Professor Colleen V. Chien from Santa Clara University School of Law testified that “sometimes the ITC is being used opportunistically,” against U.S. companies, contrary to the intent of Section 337 to protect U.S. companies against foreign companies selling infringing products inside the country. Within the ITC, Professor Chien suggested that exclusion orders could be tailored based on the particular facts of the case (e.g., offering a delay or transition time for the exclusion to commence), and that the domestic industry requirement could be more consistently and rigorously enforced for licensing-based complainants. Absent change within the ITC, Professor Chien proposed Congressional action to narrow the gap between the requirements for an injunction in a district court and an exclusion order in the ITC.

Both Neil Rubin from Cisco Systems, Inc., and David Kelley from Ford Global Technologies, LLC, told the subcommittee that fighting an ITC case, and the related threat of an exclusion order in negotiating settlements, costs companies millions of dollars. Kelley stated that the current circumstances “cry out for reform” because there is no evidence that the ITC will change its application of the statute. Kelley suggested that instituting a procedure to challenge an ITC case in its early stages could help to limit costs and resolve cases more expeditiously.
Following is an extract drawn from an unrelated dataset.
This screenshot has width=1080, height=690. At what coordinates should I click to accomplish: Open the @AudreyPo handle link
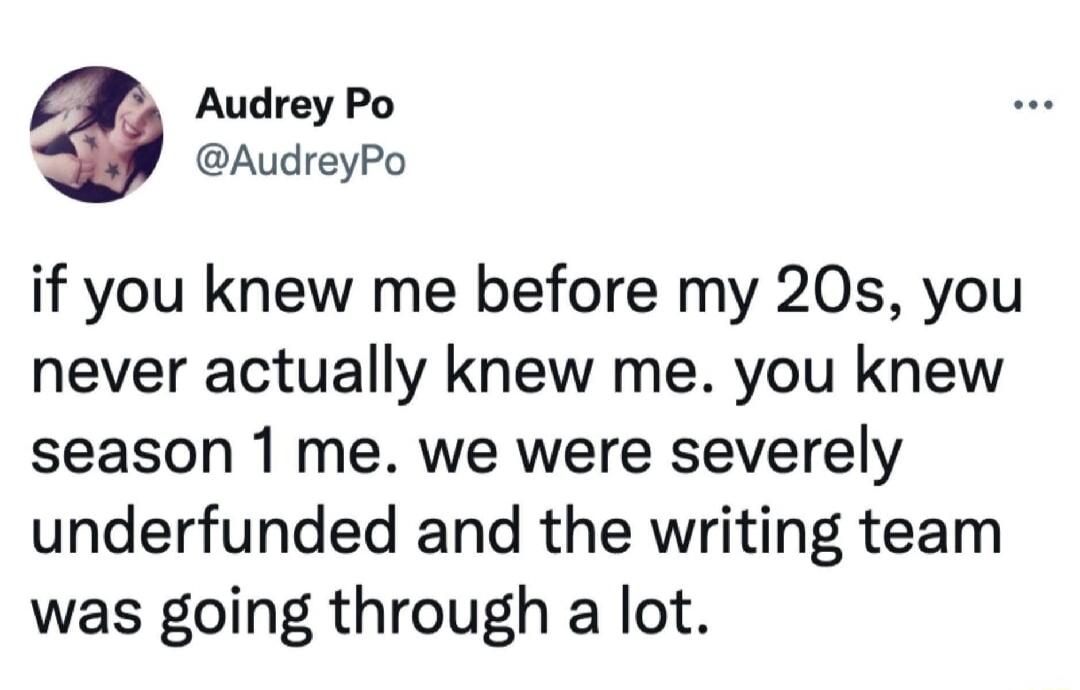click(x=301, y=162)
Rubin repeatedly called for changes in the domestic industry requirement, advising that “revenue-driven licensing” (i.e., using patents to extract licensing fees from others for sales of products that were already in the marketplace), in contrast to “production-driven licensing” (i.e., licenses between a party that developed the technology and another party that seeks to use the technology), should be deemed insufficient to establish a domestic industry based on “substantial investment in exploiting the patent via licensing in the U.S.” Such a change, he said, would limit the ability of NPEs to bring cases at the ITC.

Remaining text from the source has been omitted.